Of course, that’s not to say that the EU has never acted hypocritically before. After all, this is an organization that constantly talks about making the world a better place, while at the same time its trade policies, which are right at the heart of the union, put farmers in some of the poorest parts of the world out of business. Hypocrisy is in its dna.

But it’s a very specific kind of hypocrisy. EU officials view their organization as morally superior to the rest of the world because of the human rights rules they follow. Following these rules may cause more harm than the policies of other nations like America or Australia, but that doesn’t matter to these officials—just the fact that they follow them makes them better.

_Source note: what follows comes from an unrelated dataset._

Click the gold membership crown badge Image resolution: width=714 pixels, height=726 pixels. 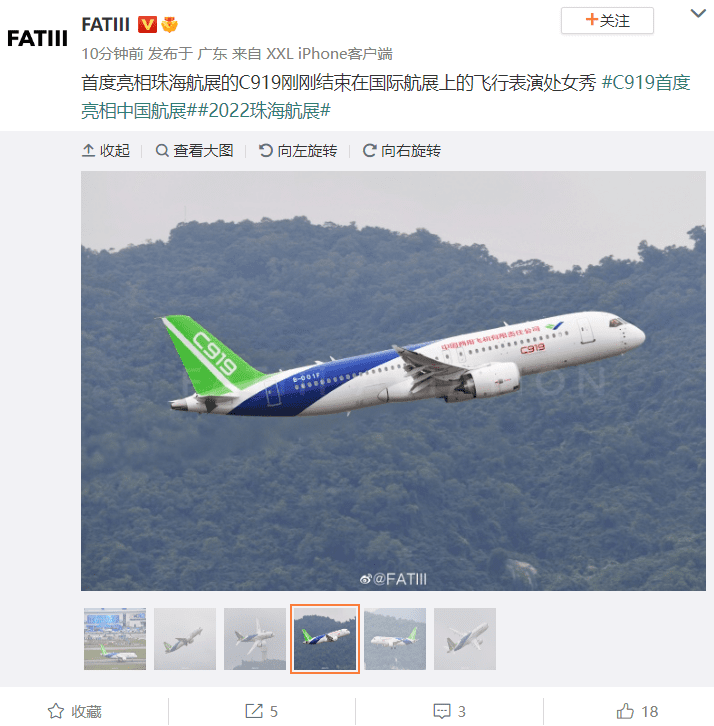169,25
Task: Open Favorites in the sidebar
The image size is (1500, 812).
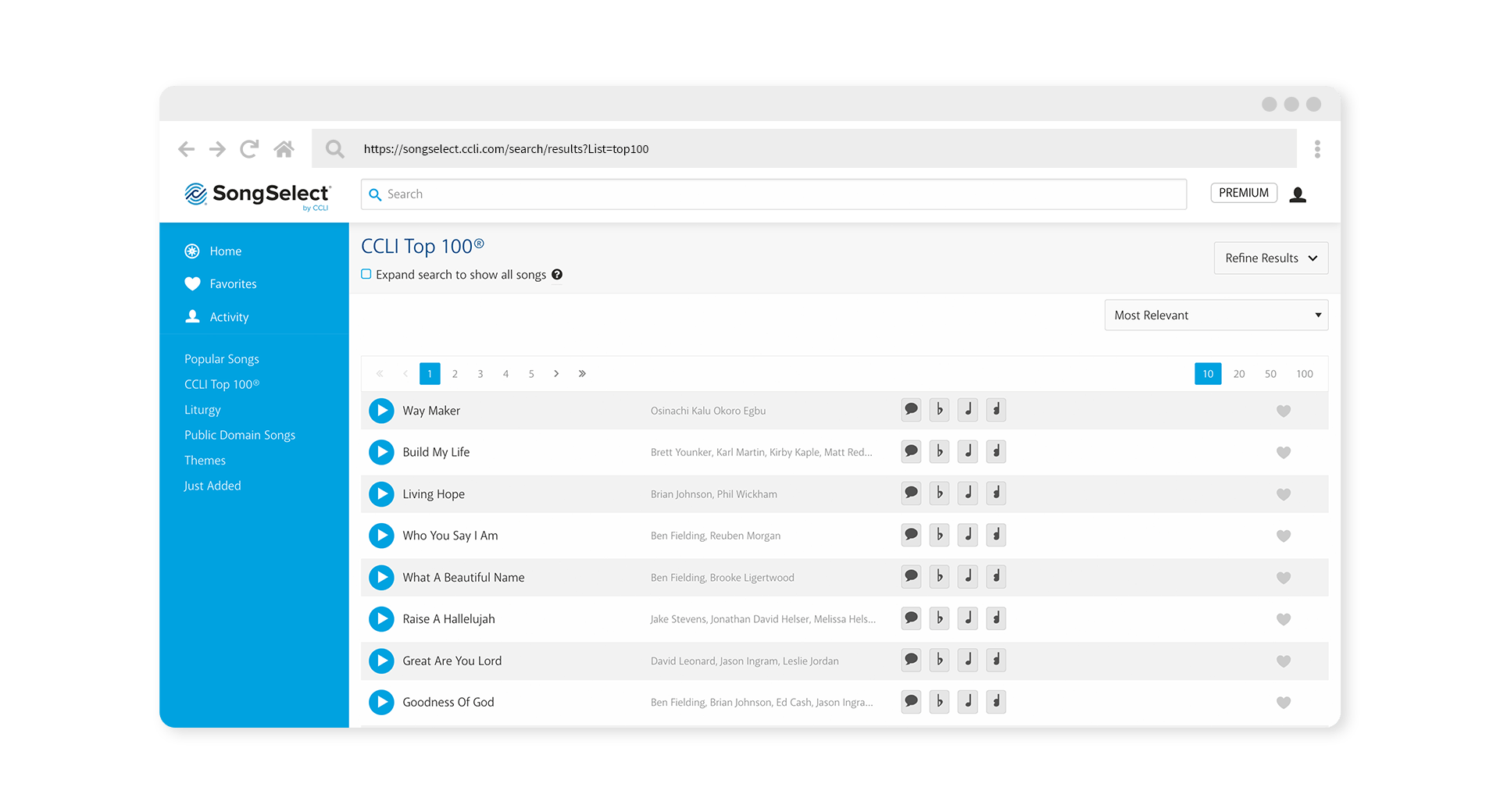Action: (233, 284)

What is happening now is different. This deal runs counter to the EU’s multicultural-, human-rights-loving identity.

And to make matters worse, the deal won’t work. The deal the EU hammered out with Turkey last year failed. The longer the migrant crisis goes on, the more concessions Turkey can extract. It has little incentive to make the crisis go away.

This time around, Europe may fail to live up to its side of the bargain. Merkel hammered out the deal with Turkey, but other European nations have not yet agreed. EU leaders had readied a completely different proposal for Turkey, but Merkel swooped in at the last minute with this much more ambitious deal. According to the Financial Times, Merkel, along with Dutch Prime Minister Mark Rutte, constructed this deal with Turkey behind the backs of their EU colleagues.

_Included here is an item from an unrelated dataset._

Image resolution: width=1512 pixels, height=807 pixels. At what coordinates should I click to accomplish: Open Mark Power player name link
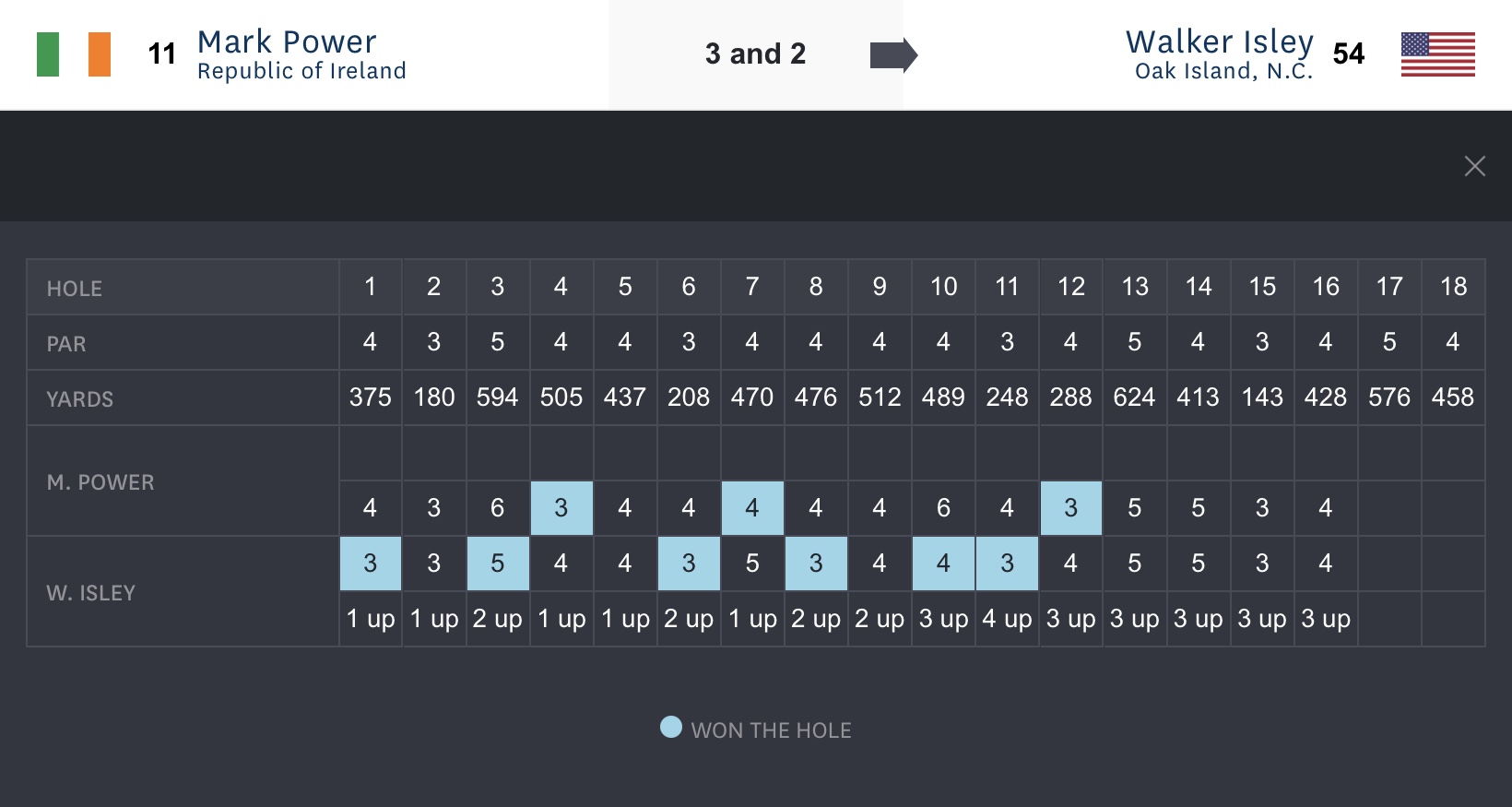[287, 42]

“Both Jean-Claude Juncker, European Commission president, and Donald Tusk, European Council president, were almost entirely sidelined in the deal making on Sunday,” wrote think tank Open Europe. “Reports suggest that other EU diplomats were shocked to find that they had been cut out too.” Other EU nations may not take kindly to being bossed around by Germany once again, and this time, Merkel may be unable to force them to comply.

It will be incredibly hard to persuade all EU nations to sign up to the conditions Merkel has offered Turkey. EU leaders are under heavy pressure from anti-immigrant groups; voluntarily taking in migrants would be a recipe for electoral disaster. Giving visa-free travel to Turks is very unpopular too; leaders worry that it would dramatically increase the number of asylum seekers arriving in the EU from Turkey.

Even if Germany can get the rest of the EU on board, it may not be able to implement the deal. Other agreements to transfer migrants from one country to another have failed abysmally.

If, and when, this deal fails, what next?

“Postwar Europe was built to value collaboration and cooperation,” wrote Trumpet columnist Brad Macdonald as the migrant crisis began to build last year.

It was designed to be enlightened, multicultural and tolerant. It has positioned itself as the world’s moral authority: It abhors war; it defends the environment and human rights; it values international cooperation. …Perhaps the greatest effect of the refugee crisis, together with Russia’s dramatic resurgence and Europe’s rolling financial problems, is the way it is causing Europe to shed this postwar veneer and return to its past. Being tolerant feels good, until hundreds of thousands of foreigners enter your nation and expect you to foot the bill. Being multicultural is wonderful, until Muslims waving Islamic State flags and eyeing your teenage daughter settle in your village. …Europe right now is a place where dreams are beginning to meet reality.

This is what we are seeing in Germany’s deal with Turkey: the first major signs of Europe rejecting that “postwar veneer.” When that fails, the situation will become even more desperate—pushing Europe to take even more desperate measures—moving further away from the left-wing, human-rights-loving, multicultural EU we see today.